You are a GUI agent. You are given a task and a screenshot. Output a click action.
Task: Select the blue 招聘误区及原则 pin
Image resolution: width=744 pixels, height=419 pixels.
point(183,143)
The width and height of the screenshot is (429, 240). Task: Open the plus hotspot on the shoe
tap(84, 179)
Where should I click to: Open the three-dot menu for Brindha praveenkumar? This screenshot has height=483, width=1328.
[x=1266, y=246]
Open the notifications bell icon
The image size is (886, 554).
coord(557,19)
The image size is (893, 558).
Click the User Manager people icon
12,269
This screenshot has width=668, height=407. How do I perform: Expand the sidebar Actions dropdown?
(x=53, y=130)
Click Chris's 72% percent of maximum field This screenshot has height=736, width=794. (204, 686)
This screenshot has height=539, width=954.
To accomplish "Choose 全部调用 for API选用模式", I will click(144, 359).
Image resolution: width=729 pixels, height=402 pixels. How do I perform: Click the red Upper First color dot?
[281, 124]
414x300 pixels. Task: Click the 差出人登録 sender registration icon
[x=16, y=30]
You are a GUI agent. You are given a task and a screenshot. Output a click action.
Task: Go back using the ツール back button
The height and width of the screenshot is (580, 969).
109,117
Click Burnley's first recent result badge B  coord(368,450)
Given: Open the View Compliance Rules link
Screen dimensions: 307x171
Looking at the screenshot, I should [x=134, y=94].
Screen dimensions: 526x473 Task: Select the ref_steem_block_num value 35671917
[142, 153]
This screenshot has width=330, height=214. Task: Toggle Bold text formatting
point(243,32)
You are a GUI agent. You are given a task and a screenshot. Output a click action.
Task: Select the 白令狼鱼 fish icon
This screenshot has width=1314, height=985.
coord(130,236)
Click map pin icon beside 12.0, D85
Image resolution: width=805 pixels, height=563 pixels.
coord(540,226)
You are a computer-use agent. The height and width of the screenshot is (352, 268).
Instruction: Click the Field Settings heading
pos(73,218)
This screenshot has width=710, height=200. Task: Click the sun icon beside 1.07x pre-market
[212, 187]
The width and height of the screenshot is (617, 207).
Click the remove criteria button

- - -

▶ **Task**: Quote every record above exactly.

▶ **Written solution**:
You are a GUI agent. You are given a task and a screenshot. Output a click action.
Task: Select the blue 招聘误区及原则 pin
Image resolution: width=744 pixels, height=419 pixels.
point(183,143)
The width and height of the screenshot is (429, 240). Task: Open the plus hotspot on the shoe
tap(84, 179)
Where should I click to: Open the three-dot menu for Brindha praveenkumar? This screenshot has height=483, width=1328.
[x=1266, y=246]
Open the notifications bell icon
The image size is (886, 554).
coord(557,19)
The image size is (893, 558).
Click the User Manager people icon
12,269
This screenshot has width=668, height=407. How do I perform: Expand the sidebar Actions dropdown?
(x=53, y=130)
Click Chris's 72% percent of maximum field This screenshot has height=736, width=794. (204, 686)
This screenshot has height=539, width=954.
To accomplish "Choose 全部调用 for API选用模式", I will click(144, 359).
Image resolution: width=729 pixels, height=402 pixels. How do I perform: Click the red Upper First color dot?
[281, 124]
414x300 pixels. Task: Click the 差出人登録 sender registration icon
[x=16, y=30]
You are a GUI agent. You are given a task and a screenshot. Output a click action.
Task: Go back using the ツール back button
The height and width of the screenshot is (580, 969).
109,117
Click Burnley's first recent result badge B  coord(368,450)
Given: Open the View Compliance Rules link
Screen dimensions: 307x171
Looking at the screenshot, I should [x=134, y=94].
Screen dimensions: 526x473 Task: Select the ref_steem_block_num value 35671917
[142, 153]
This screenshot has width=330, height=214. Task: Toggle Bold text formatting
point(243,32)
You are a GUI agent. You are given a task and a screenshot. Output a click action.
Task: Select the 白令狼鱼 fish icon
This screenshot has width=1314, height=985.
coord(130,236)
Click map pin icon beside 12.0, D85
Image resolution: width=805 pixels, height=563 pixels.
coord(540,226)
You are a computer-use agent. The height and width of the screenshot is (352, 268).
Instruction: Click the Field Settings heading
pos(73,218)
This screenshot has width=710, height=200. Task: Click the sun icon beside 1.07x pre-market
[212, 187]
The width and height of the screenshot is (617, 207).
Click the remove criteria button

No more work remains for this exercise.